Second, there is no need for the agency to collect all of the detailed, private, confidential financial data that it is currently insisting upon collecting. The rationale for the existence of the EPS is to ensure compliance with certain ethics rules. Those rules deal primarily with ensuring that SEC employees do not hold or exercise control over certain types of securities, and also to ensure that they do not have a conflict of interest. These concerns can be addressed by maintaining a simple internal database that lists only the names of the securities held by SEC employees, which could be updated in the event of a trade. There is no reason for the agency to collect additional, highly confidential information, including account numbers, identities of brokers and investment advisers, precise numbers of shares held, dates on which shares were acquired, etc. Maintaining this amount of much more detailed, private, confidential financial data -- information that is not necessary to ensure compliance with applicable ethics rules -- will achieve nothing more than to create the opportunity for another security breach. Such a breach not only has the potential to cause extensive harm to SEC employees and their close family members, but it will also undoubtedly damage the agency's own reputation.

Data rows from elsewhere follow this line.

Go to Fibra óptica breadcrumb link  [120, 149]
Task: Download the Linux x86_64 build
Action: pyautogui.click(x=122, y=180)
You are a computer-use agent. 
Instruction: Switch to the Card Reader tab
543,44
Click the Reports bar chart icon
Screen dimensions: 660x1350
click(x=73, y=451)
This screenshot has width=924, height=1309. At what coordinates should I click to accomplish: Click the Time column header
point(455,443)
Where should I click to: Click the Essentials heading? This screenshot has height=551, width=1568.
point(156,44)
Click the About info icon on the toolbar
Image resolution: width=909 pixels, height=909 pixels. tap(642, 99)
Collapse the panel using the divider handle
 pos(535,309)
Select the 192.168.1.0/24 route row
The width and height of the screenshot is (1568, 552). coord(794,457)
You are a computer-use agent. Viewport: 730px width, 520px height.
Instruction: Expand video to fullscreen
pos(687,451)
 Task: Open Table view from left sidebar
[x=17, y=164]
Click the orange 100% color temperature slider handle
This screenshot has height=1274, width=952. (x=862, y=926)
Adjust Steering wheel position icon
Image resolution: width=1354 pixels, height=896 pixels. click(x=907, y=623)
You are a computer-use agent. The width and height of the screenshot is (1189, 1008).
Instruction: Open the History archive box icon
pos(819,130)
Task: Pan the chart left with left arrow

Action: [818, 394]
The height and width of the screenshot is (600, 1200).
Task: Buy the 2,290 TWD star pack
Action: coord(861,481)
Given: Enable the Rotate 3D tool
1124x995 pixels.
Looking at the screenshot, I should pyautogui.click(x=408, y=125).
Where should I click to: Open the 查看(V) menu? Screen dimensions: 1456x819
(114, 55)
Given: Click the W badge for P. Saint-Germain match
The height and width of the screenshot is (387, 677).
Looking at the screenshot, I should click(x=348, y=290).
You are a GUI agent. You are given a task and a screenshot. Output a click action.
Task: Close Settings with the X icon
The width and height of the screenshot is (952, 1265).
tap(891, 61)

Third, whatever data is required by the SEC, the ethics conflicts system should be one that works. The current EPS is a complicated, byzantine system that is extremely difficult for employees to navigate. The Union frequently receives complaints about this, and it has communicated these issues to the SEC but changes have not occurred.
All of us understand that the SEC needs a sound ethics compliance system to deal with potential conflicts of interest, but the EPS system is unnecessarily intrusive to serve this important end. It is instructive for all of us to remember that the EPS was implemented by the SEC to address what was essentially a public relations concern created by a report issued by the Office of the Inspector General. That report concerned alleged "insider trading" by two longstanding SEC employees. The Union pointedly notes that there has never been any evidence presented by anyone to support the proposition that any SEC employee has ever actually engaged in insider trading -- a fact that the Union believes should be forcefully communicated by the SEC's senior management. Instead, the SEC has chosen to create EPS, exposing to potential attack all of the private, confidential financial information of SEC employees and their families, to address senior management's public relations concerns -- rather than an insider trading issue that has never actually existed at the SEC.
Chapter 293 will continue to press the SEC for fundamental changes to the EPS.